Lotta alla mafia, guerra e Resistenza, emigrazione. Il coraggio di tanti uomini e donne

La Storia è fatta di molte piccole storie. L’intervista a Francesca La Mantia, scrittrice, insegnante e regista impegnata per una società civile più onesta, equa e trasparente

di Cristina Penco

Foto: una scena del docu-film di Francesca La Mantia, “La memoria che resta

Francesca La Mantia

Il 9 maggio del 1978 Peppino Impastato, militante di Democrazia Proletaria e candidato al consiglio comunale della sua città, avrebbe dovuto tenere il suo ultimo comizio elettorale. Non arrivò mai a salire sul palco. Poco prima, infatti, fu barbaramente ammazzato per mano mafiosa. C’era chi voleva “punirlo” per la sua trasmissione ‘Onda pazza’: Impastato, infatti, conduceva il programma sulla locale Radio Aut, dove puntava il dito contro mafiosi e politici del territorio. «La mafia uccide, il silenzio pure», soleva ripetere. A distanza di quarantacinque anni dal suo omicidio, il suo operato e la sua testimonianza continuano a rappresentare un inno alla dignità personale e alla libertà di pensiero e di azione di chi ha pagato con la propria vita la lotta per la verità e la giustizia.

Lavoro richiesto:
Nell'articolo su Peppino Impastato, su quale radio andava in onda il programma 'Onda pazza' da lui condotto?

Blocco dati:

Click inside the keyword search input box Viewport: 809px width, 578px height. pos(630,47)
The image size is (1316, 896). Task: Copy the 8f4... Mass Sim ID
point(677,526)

Risposta al compito:
Il programma andava in onda sulla locale Radio Aut.